==== DATA SECTION
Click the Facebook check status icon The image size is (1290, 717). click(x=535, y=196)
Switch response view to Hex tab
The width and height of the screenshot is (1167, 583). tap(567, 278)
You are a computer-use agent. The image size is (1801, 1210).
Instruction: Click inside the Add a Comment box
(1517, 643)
========
==== DATA SECTION
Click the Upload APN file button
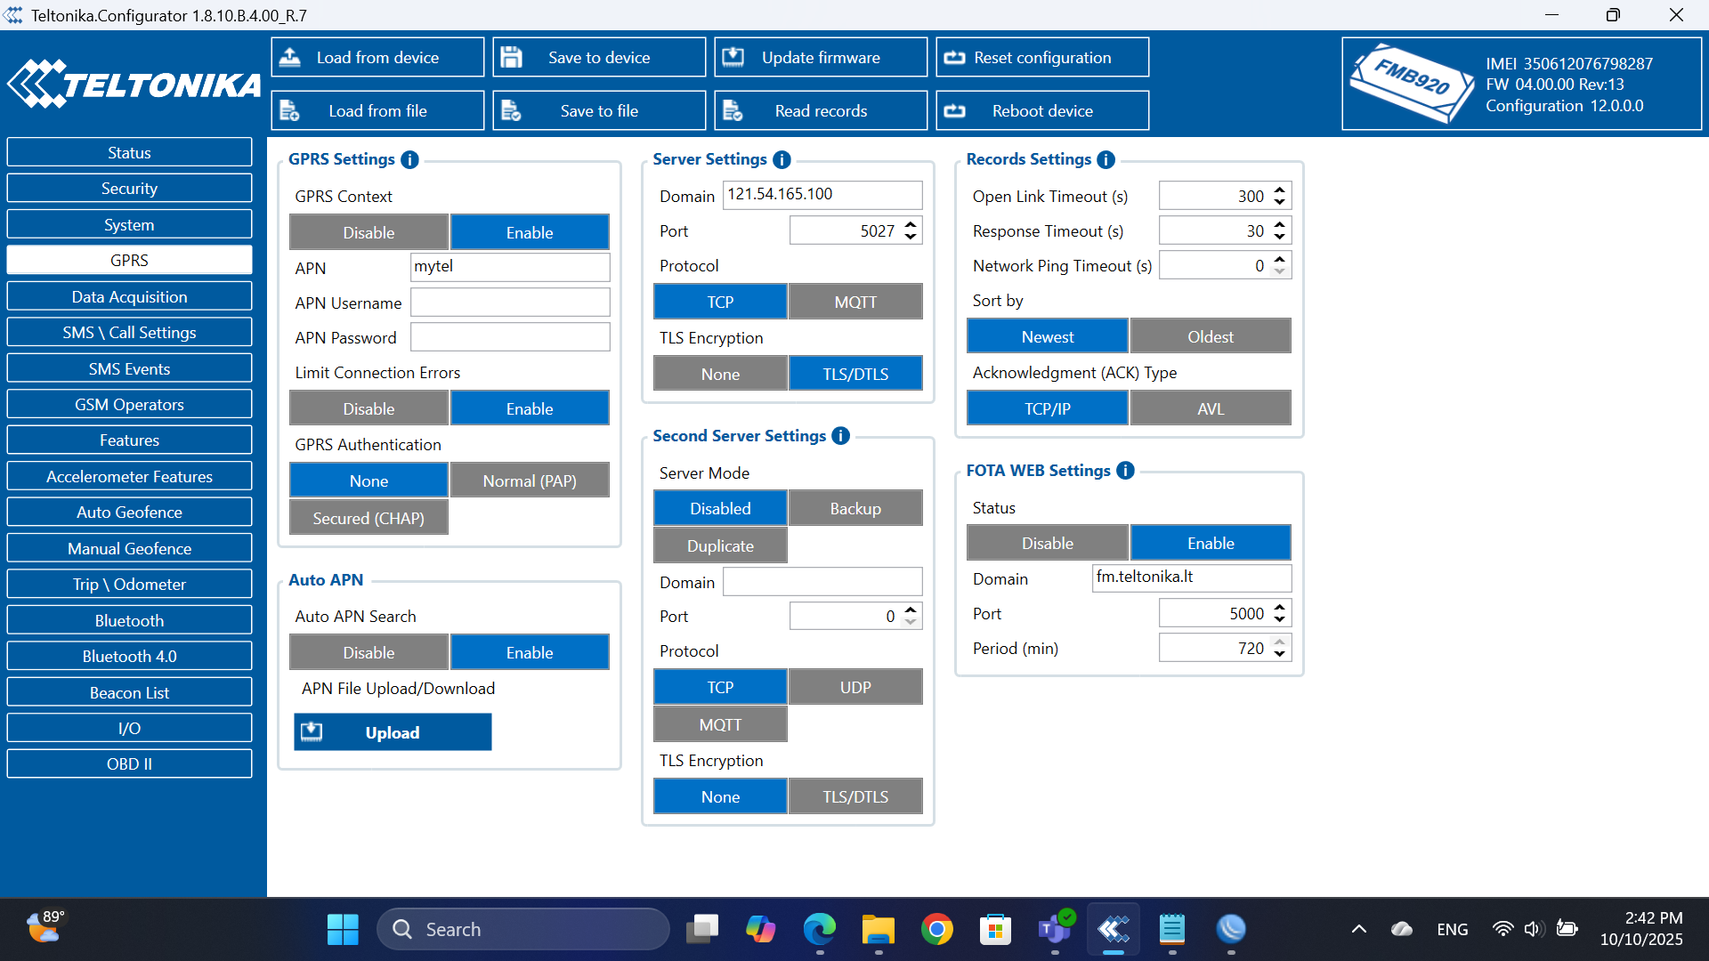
========
==== DATA SECTION
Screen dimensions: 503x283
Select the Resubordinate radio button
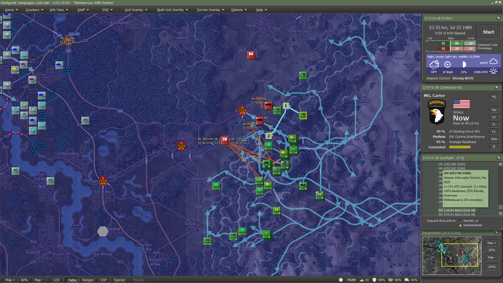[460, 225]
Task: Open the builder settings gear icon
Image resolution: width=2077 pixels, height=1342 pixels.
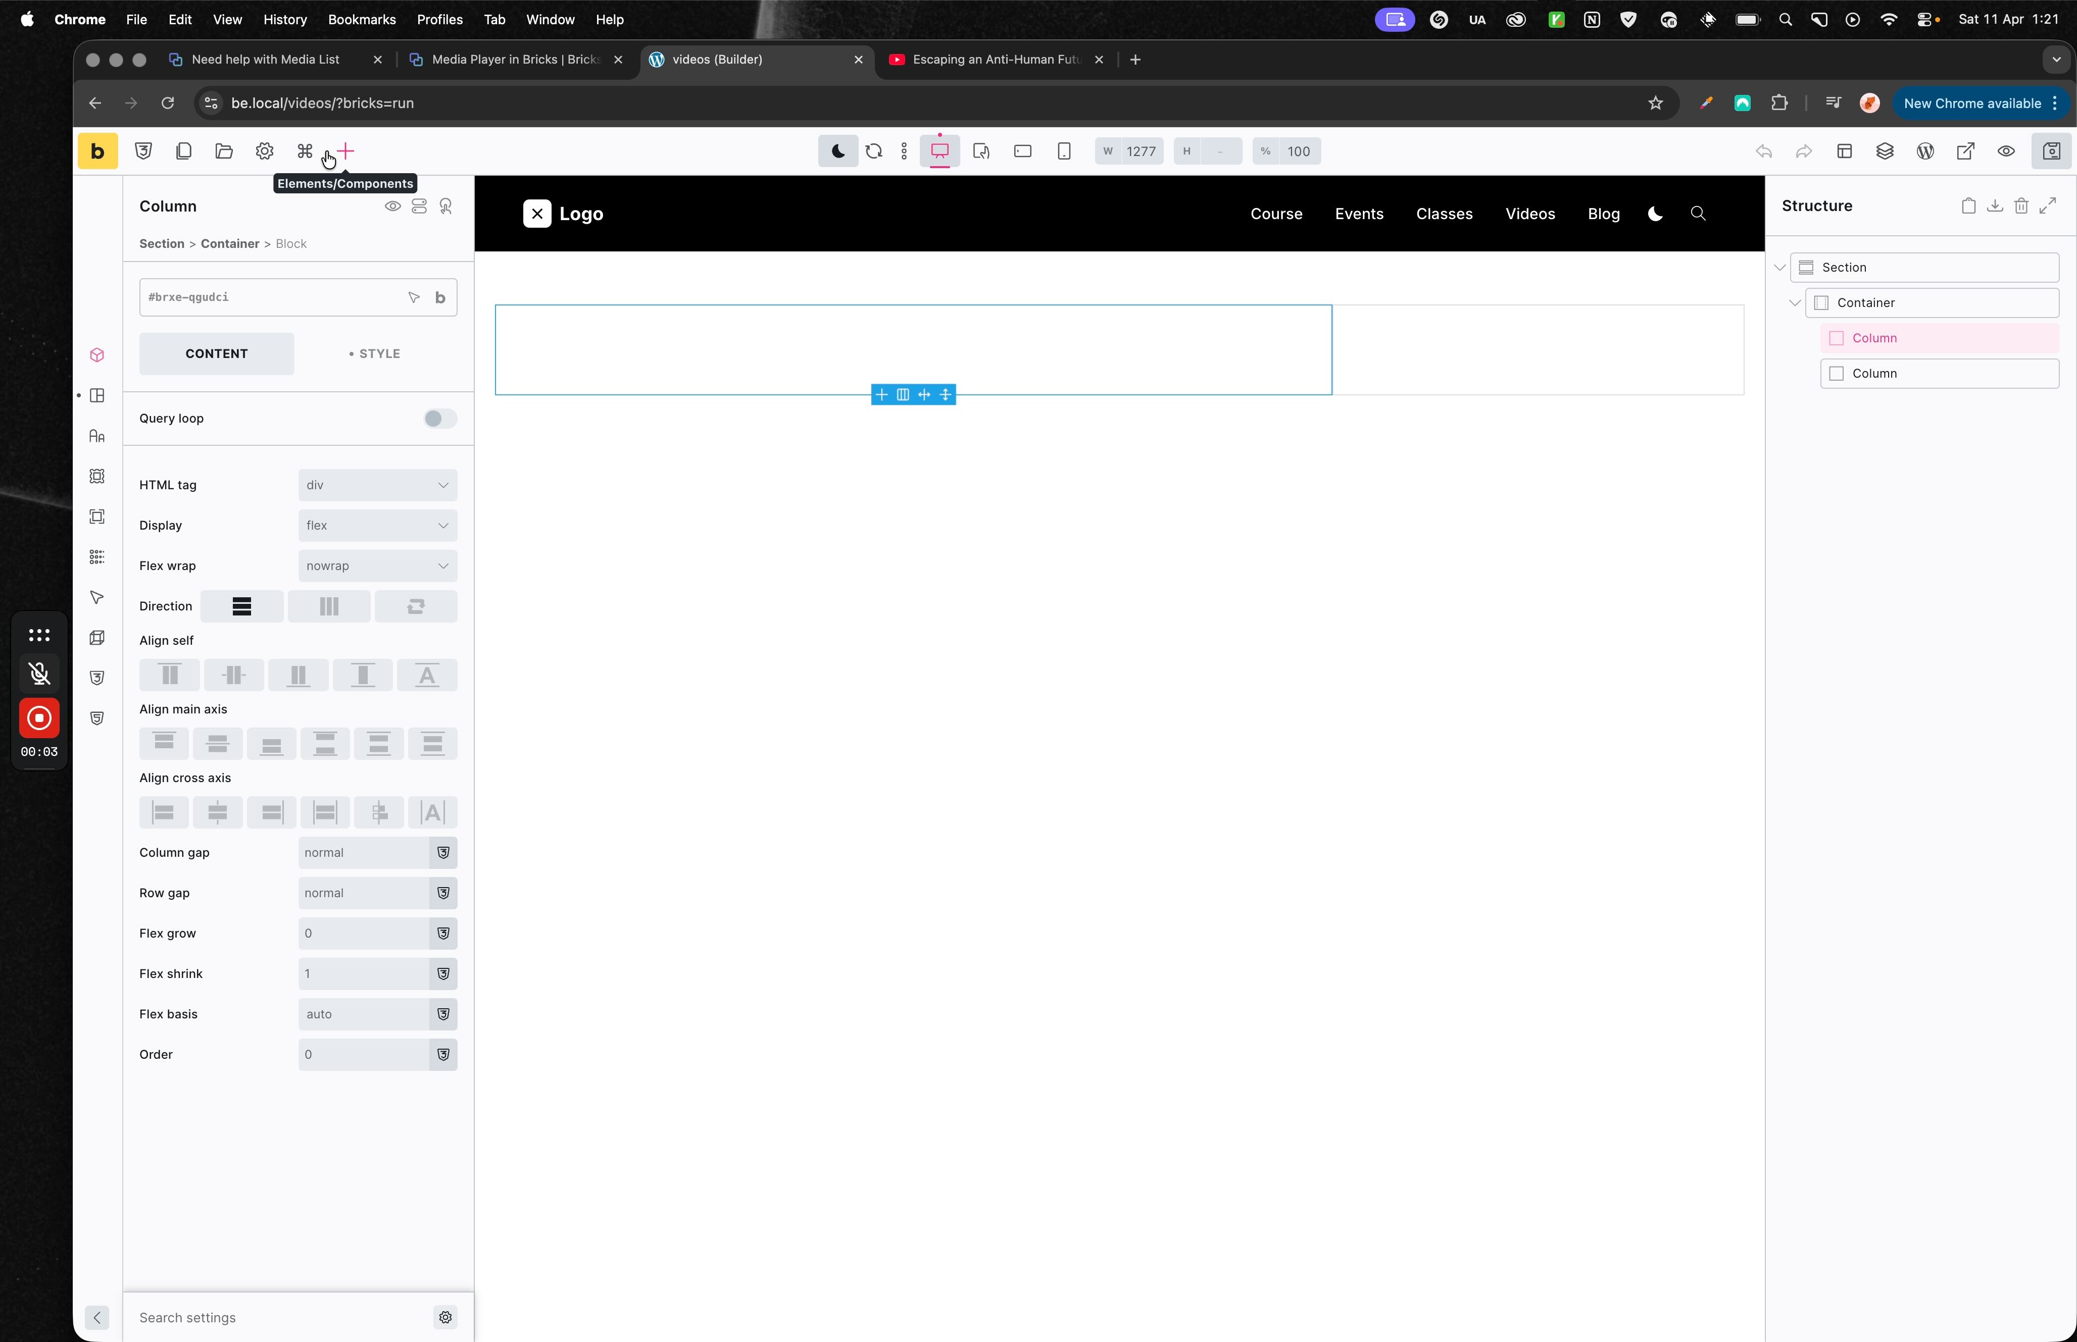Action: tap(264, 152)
========
:: WHAT YOU ARE ASKED TO DO ::
Every line of the material above that has the string "icon" needs pulling out.

:: FINAL ANSWER ::
Click the Facebook check status icon The image size is (1290, 717). click(x=535, y=196)
Task: Open the builder settings gear icon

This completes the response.